People always have misunderstandings about clause meaning. A clause is an integral part of English grammar. Understanding clauses are essential for mastering sentence structures, types of coordinating conjunctions, and improving writing skills. It is an introductory part of clauses. We will learn each mentioned part in the upcoming parts.
In this blog post, we will discuss different types of clauses and provide examples to help you better understand their use in English grammar.
What is a Clause?
A clause is a group of words that acts as a part of a sentence. It has a subject and a predicate. Clauses can be either independent or dependent, based on their ability to form a complete sentence. A sentence can have one or more clauses, and these clauses can be combined using conjunctions or punctuation marks to create complex sentences.
Types of Clauses
There are three types of clauses mainly, but there are several other additional types as well.
1) Principal Clause
2) Coordinate Clause
3) Subordinate Clause – noun clause, adjective clause, adverb clause
Additional types of Clauses with examples
1) Infinite Clause
2) Gerund Clause
3) Relative Clause
An independent clause is also known as a principal clause or main clause. It is a group of words that can stand alone as a complete sentence. It contains a subject and a predicate in order to express a complete idea.
We can connect an independent clause with the help of coordinating conjunctions (both…and, but, for, therefore, otherwise, etc.). When we connect an independent clause with a coordinating conjunction, it forms a compound sentence.
1) She is studying for her exams. (one independent clause)
2) He went to the market, and she went to the library.
3) I love reading books; they take me to different worlds.
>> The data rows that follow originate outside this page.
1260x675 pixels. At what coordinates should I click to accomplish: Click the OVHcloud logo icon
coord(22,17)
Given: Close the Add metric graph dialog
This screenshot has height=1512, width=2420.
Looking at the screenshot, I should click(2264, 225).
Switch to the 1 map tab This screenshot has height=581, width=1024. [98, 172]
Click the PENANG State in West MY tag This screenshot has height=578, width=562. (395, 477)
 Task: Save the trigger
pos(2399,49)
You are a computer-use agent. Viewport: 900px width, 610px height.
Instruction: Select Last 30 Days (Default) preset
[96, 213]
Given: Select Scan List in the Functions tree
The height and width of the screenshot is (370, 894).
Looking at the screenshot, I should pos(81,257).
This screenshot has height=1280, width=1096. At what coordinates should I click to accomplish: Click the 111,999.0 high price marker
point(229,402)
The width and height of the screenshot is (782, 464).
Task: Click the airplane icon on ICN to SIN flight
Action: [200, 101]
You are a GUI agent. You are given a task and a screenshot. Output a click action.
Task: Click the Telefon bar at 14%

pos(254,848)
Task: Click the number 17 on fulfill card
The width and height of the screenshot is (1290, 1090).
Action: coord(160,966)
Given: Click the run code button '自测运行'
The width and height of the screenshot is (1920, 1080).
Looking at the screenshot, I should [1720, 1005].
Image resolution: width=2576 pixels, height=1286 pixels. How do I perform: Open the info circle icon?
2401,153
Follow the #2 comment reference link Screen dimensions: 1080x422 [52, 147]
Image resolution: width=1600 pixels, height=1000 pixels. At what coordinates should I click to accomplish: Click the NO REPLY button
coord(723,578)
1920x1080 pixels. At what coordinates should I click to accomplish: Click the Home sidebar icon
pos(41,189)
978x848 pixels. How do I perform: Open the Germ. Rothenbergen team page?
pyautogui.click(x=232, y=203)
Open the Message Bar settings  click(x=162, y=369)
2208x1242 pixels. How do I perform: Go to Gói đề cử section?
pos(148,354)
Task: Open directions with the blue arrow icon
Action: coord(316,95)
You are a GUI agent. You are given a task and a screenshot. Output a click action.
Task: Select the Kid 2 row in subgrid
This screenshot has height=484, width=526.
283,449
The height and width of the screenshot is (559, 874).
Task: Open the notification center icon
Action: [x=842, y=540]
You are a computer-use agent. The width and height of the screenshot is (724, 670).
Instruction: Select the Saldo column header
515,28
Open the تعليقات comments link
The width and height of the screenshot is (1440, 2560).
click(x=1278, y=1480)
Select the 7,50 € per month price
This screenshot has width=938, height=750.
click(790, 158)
We often call a dependent clause, a subordinate clause. It is a group of words with a subject and a predicate. But it can’t describe a complete idea or give full meaning. The dependent clauses are usually introduced by subordinating conjunctions like because, since, although, or when.
1) When she finishes her work (dependent clause)
2) Although it was raining (dependent clause)
Dependent clauses can be further classified into noun clauses, adjective clauses, and adverbial clauses based on their function in a sentence.
The noun clause is a part of a subordinate clause also known as a dependent clause. It acts like a noun in a sentence. It can be either a subject or object or a complement in a sentence. Noun clauses are often introduced by words like that, who, whoever, whom, whomever, which, what, when, where, why, and how.
1) What she said surprised me. (noun clause as subject)
2) I don’t know where he lives. (noun clause as object)
3) The fact that he is late worries me. (noun clause as a complement)
An adjective clause, also known as a relative clause, is a dependent clause that functions as an adjective in a sentence. An adjective clause is part of a relative clause. It is part of a dependent clause that acts as an adjective wherein we it in a sentence. It often connects relative pronouns like who, whom, whose, which, or that.
1) The book that I bought is interesting. (adjective clause modifying the noun “book”)
2) She is the girl who won the competition. (adjective clause modifying the noun “girl”)
3) I met the person whose car was stolen. (adjective clause modifying the noun “person”)
One of the parts of dependent clauses is an adverbial clause. It functions as an adverb wherein it is used in a sentence. It modifies a verb, adjective, or another adverb and answers questions like when, where, why, how, or under what conditions. Adverbial clauses are usually introduced by subordinating conjunctions like after, before, since, until, because, although, if, or unless.
1) I will go to the park after I finish my work. (adverbial clause modifying the verb “go”)
2) She is so happy because she passed the exam. (adverbial clause modifying the adjective “happy”)
3) He runs more quickly than his brother. (adverbial clause modifying the adverb “quickly”)
As mentioned earlier, relative clauses are a type of dependent clause that function as adjectives. They provide us with additional information about the noun or pronoun to which these are referred to. Relative clauses are introduced by relative pronouns like who, whom, whose, which, or that.
1) The movie that we watched last night was exciting. (relative clause)
2) This is the restaurant whose food we love. (relative clause)
3) I teach a boy who studies in the 9th class and challenges senior secondary students.
Subordinate clauses are another name for dependent clauses. As discussed earlier, they are clauses that cannot stand alone as complete sentences and need to be attached to independent clauses to form complex sentences. You need to learn subordinating conjunctions in order to learn subordinate clauses that include noun clauses, adjective clauses, and adverbial clauses.
1) She went the extra mile so that she could easily pass the exam. (subordinate clause)
2) The house where I grew up is still standing. (subordinate clause)
3) Unless it stops raining, we cannot go for a walk. (subordinate clause)
Understanding the different types of clauses in English grammar with examples is essential for improving your writing and communication skills. By recognizing and using independent and dependent clauses, you can create more complex and interesting sentences.
Additionally, mastering noun clauses, adjective clauses, adverbial clauses, relative clauses, and subordinate clauses will help you to express your thoughts and ideas more effectively in both written and spoken English.